Traditional medicine is an accessible and affordable health care resource for many developing country populations, and increasingly used in developed countries. However, although promising evidence of efficacy exists for some products and practices, substantial work is needed to assess efficacy adequately.

In 2000, the WHO Strategy for Traditional Medicine 2001-2005 was drafted to enable traditional medicine to play the most appropriate role in health care delivery. Additionally, WHO organized a meeting of the African Forum in Harare, Zimbabwe, to strengthen the role of traditional medicine in health systems in Africa.

Traditional medicine activities undertaken in 2000 focused on investigating and promoting effective and safe treatment with traditional medicine.

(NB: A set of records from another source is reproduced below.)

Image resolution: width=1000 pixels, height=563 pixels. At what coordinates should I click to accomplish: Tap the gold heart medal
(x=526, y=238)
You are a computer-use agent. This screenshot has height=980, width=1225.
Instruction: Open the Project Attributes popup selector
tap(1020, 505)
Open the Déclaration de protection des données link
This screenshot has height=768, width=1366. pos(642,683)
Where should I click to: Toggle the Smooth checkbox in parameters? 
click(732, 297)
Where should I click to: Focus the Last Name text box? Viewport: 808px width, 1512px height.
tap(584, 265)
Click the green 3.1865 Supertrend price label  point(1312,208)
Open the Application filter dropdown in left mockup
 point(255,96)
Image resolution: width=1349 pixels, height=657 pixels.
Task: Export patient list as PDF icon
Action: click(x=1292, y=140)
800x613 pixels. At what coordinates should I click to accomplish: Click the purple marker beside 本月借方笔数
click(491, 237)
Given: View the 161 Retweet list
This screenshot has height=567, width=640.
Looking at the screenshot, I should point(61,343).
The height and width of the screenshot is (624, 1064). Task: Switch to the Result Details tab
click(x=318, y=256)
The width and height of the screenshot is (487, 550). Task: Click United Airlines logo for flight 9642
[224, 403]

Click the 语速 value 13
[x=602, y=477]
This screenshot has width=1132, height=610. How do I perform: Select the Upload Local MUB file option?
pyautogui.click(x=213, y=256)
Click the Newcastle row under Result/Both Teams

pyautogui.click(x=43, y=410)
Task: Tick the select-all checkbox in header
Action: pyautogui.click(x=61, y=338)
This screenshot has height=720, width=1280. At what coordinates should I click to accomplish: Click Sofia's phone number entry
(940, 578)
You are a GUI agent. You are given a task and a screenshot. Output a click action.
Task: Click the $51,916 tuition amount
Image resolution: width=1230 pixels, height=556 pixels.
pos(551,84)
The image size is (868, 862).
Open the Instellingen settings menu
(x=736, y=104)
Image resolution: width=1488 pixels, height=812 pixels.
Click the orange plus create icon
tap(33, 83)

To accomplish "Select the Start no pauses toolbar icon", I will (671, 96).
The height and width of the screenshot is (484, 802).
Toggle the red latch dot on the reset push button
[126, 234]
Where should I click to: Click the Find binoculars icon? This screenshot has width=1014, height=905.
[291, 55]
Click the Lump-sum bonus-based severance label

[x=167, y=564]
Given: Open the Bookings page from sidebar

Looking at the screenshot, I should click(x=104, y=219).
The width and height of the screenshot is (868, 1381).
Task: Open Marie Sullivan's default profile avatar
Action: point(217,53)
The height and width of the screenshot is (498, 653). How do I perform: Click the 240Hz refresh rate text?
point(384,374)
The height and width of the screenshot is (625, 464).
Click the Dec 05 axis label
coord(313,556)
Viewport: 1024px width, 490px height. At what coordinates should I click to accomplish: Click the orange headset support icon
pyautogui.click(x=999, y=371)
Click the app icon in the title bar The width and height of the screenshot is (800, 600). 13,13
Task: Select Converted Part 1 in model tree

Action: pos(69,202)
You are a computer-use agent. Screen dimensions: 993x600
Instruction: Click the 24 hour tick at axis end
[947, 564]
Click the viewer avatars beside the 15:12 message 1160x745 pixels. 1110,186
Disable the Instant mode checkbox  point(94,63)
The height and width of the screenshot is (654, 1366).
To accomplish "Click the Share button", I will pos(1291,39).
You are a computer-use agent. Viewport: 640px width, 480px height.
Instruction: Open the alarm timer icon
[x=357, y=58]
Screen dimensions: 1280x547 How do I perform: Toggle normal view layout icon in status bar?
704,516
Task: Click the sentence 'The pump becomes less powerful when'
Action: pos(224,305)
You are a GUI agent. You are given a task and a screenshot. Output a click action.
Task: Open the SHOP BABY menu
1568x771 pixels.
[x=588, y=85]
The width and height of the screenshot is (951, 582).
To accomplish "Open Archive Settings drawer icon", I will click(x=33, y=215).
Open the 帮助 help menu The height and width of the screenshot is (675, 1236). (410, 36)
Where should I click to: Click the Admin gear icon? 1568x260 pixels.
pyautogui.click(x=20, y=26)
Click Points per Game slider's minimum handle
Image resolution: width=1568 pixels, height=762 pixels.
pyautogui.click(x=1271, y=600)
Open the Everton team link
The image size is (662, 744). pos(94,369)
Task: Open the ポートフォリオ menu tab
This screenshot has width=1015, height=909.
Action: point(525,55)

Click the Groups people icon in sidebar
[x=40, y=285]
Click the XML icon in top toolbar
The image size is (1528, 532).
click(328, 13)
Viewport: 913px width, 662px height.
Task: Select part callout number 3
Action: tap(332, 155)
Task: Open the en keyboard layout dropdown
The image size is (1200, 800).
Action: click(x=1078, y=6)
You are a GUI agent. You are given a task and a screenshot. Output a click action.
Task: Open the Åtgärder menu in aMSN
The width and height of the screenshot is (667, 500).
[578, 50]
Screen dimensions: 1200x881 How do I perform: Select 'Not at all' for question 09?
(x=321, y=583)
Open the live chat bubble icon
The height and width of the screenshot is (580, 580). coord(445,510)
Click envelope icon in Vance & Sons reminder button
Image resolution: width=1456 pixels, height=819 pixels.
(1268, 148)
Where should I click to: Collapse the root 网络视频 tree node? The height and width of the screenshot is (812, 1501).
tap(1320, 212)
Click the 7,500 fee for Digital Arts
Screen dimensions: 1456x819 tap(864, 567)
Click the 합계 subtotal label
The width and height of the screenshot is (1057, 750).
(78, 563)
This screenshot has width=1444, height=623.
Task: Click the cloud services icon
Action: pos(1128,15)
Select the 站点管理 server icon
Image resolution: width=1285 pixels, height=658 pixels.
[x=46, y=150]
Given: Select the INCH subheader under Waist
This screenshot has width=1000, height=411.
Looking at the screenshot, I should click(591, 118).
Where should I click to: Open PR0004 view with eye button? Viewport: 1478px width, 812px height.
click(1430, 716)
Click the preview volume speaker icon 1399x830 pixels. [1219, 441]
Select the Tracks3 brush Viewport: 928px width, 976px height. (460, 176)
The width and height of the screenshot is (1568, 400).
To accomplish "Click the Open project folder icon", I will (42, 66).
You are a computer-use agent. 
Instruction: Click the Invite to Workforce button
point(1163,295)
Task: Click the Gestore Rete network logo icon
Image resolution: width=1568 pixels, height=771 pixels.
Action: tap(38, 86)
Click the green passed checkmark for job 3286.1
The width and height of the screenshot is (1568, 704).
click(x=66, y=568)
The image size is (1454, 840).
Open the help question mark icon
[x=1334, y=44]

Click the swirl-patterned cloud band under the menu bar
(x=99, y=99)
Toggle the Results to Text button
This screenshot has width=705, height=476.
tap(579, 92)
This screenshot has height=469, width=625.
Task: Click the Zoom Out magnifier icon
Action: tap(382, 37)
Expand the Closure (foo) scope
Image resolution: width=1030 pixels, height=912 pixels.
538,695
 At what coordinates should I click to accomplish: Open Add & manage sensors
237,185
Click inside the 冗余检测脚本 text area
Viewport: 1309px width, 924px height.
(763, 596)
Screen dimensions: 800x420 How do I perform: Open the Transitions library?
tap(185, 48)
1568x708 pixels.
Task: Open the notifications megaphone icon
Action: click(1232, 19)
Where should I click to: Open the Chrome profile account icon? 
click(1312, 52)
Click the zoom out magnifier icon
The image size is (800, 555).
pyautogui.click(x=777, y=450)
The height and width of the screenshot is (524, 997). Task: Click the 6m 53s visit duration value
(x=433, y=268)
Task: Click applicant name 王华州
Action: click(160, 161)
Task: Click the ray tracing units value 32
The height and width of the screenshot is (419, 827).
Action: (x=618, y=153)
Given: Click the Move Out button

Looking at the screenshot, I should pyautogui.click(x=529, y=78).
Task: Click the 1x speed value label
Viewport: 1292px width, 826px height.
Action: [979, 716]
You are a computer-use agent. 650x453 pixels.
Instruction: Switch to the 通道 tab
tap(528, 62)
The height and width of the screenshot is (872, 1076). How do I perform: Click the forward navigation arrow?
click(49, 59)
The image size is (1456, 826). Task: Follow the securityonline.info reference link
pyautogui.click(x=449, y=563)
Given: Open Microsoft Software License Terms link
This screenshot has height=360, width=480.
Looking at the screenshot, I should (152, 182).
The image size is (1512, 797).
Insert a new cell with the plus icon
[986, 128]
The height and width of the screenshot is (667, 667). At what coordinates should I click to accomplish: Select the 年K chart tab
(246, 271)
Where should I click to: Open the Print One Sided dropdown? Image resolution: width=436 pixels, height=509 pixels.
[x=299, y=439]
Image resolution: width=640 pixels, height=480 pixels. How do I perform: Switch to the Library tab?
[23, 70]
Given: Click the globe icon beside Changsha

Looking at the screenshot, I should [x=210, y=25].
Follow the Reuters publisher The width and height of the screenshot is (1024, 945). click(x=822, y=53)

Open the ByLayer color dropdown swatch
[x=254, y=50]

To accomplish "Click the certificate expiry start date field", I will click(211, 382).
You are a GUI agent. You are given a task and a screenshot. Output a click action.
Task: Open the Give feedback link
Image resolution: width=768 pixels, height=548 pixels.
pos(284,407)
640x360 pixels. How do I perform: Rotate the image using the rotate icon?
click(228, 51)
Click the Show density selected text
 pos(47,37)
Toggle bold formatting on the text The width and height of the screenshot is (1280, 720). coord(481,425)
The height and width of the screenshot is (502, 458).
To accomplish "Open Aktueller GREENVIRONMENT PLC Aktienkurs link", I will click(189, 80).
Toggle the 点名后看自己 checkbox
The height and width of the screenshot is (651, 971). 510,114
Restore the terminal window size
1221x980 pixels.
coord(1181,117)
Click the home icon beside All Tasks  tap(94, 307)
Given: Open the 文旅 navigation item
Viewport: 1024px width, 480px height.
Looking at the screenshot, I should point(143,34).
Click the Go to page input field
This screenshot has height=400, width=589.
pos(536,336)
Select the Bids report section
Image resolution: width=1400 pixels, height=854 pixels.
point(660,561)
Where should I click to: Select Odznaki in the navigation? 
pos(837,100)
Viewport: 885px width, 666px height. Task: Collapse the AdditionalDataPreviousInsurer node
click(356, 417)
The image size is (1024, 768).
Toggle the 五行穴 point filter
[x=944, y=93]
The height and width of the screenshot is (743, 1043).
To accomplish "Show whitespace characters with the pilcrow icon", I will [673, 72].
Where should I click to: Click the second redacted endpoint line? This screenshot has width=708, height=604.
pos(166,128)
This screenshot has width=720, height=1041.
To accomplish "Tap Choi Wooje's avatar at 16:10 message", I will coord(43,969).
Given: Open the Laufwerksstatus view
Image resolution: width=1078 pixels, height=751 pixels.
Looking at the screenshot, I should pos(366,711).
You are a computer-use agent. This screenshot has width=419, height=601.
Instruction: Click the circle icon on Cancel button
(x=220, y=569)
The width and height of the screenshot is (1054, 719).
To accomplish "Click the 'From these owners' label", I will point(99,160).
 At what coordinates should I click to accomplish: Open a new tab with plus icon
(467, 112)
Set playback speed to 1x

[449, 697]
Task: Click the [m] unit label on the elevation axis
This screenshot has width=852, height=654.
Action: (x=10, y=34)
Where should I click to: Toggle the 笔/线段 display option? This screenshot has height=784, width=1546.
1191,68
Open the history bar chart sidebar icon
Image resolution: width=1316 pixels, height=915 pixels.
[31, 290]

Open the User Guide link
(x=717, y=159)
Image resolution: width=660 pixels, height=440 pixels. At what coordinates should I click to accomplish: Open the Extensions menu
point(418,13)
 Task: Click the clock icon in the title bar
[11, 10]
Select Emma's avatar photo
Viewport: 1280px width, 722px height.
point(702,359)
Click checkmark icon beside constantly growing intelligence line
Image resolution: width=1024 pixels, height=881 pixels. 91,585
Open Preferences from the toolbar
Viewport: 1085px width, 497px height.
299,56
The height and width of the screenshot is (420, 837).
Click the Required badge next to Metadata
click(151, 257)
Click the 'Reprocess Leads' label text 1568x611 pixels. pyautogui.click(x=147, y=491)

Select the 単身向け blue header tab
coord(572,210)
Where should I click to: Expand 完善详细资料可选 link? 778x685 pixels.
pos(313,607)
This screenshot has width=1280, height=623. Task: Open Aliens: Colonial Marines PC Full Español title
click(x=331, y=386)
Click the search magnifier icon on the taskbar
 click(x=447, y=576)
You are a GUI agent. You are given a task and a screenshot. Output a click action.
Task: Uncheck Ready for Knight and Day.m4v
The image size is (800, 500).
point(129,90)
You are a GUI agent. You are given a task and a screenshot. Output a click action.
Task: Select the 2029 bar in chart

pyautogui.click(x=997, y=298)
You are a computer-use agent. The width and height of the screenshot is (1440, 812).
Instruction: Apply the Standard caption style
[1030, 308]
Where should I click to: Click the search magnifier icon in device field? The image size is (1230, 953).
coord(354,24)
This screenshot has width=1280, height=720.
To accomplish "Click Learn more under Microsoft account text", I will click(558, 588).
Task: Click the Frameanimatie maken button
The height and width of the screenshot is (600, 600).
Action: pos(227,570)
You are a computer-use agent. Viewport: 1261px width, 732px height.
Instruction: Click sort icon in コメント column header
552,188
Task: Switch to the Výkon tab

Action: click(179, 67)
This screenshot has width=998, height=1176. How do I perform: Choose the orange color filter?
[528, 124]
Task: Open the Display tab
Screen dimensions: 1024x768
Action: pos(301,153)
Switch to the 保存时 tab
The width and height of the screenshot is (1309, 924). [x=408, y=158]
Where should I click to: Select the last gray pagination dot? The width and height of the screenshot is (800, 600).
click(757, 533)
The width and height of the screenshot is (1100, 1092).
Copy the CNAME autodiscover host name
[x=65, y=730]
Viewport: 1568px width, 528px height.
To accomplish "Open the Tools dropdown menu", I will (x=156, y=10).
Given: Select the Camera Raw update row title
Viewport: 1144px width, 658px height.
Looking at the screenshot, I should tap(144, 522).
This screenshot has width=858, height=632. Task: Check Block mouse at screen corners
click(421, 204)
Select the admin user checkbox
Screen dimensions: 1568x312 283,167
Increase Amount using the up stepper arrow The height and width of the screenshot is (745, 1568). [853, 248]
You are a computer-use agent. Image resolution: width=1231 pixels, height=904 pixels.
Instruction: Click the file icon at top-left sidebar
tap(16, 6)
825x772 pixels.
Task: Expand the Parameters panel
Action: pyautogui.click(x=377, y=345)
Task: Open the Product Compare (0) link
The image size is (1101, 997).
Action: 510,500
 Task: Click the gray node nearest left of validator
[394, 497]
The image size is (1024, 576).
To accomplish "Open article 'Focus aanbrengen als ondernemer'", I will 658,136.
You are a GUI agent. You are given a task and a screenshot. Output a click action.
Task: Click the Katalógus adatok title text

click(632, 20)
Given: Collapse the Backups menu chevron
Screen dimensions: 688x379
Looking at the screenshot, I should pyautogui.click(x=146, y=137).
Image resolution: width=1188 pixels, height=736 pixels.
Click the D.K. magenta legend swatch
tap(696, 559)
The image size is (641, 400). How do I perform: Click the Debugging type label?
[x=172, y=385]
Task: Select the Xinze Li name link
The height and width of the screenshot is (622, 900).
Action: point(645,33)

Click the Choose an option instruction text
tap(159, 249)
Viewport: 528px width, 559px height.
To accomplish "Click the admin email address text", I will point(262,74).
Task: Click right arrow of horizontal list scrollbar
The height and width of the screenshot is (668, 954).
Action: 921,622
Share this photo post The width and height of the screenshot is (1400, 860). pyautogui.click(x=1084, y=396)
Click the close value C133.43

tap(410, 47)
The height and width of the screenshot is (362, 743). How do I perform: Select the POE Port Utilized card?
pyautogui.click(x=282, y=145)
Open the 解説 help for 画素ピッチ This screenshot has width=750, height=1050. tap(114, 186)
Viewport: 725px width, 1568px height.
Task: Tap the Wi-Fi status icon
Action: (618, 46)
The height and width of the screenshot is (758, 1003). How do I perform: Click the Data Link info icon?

They included: support for three national clinical studies on herbal antimalarials; drafting of a Technical Update for HIV/AIDS Programme Managers on Clinical Validation of Traditional Medicine in cooperation with UNAIDS; publication of General Guidelines for Methodologies on Research and Evaluation of Traditional Medicines; and organization of a meeting in Jamaica on regulation of herbal medicines by Headquarters and the Regional Office for the Americas, and by the African Regional Office of a regional workshop in Antananarivo, Madagascar on evaluation of traditional medicines.

Other activities included an inter-regional workshop in Thailand, organized by Headquarters and the Eastern Mediterranean, South-East Asian and Western Pacific Regional Offices on intellectual property rights in the context of traditional medicine, and country support to Burkina Faso, China, Ethiopia, Mongolia, Namibia, Pakistan, Papua New Guinea, Samoa, Singapore, Syria, Viet Nam and Zambia.


Use of traditional medicine for primary health care is extensive in many developing countries

At international level, work to coordinate pharmaceuticals policy and activities continued via the Interagency Pharmaceutical Coordination (IPC) group and through closer collaboration with the European Commission. The IPC group now includes all four United Nation agencies most concerned with access, quality and rational use of pharmaceuticals (UNFPA, UNICEF, UNAIDS, WHO) and the World Bank. In 2000, IPC met twice and started to develop interagency guide-lines for accepting drug price discounts or donations of single-source pharmaceuticals.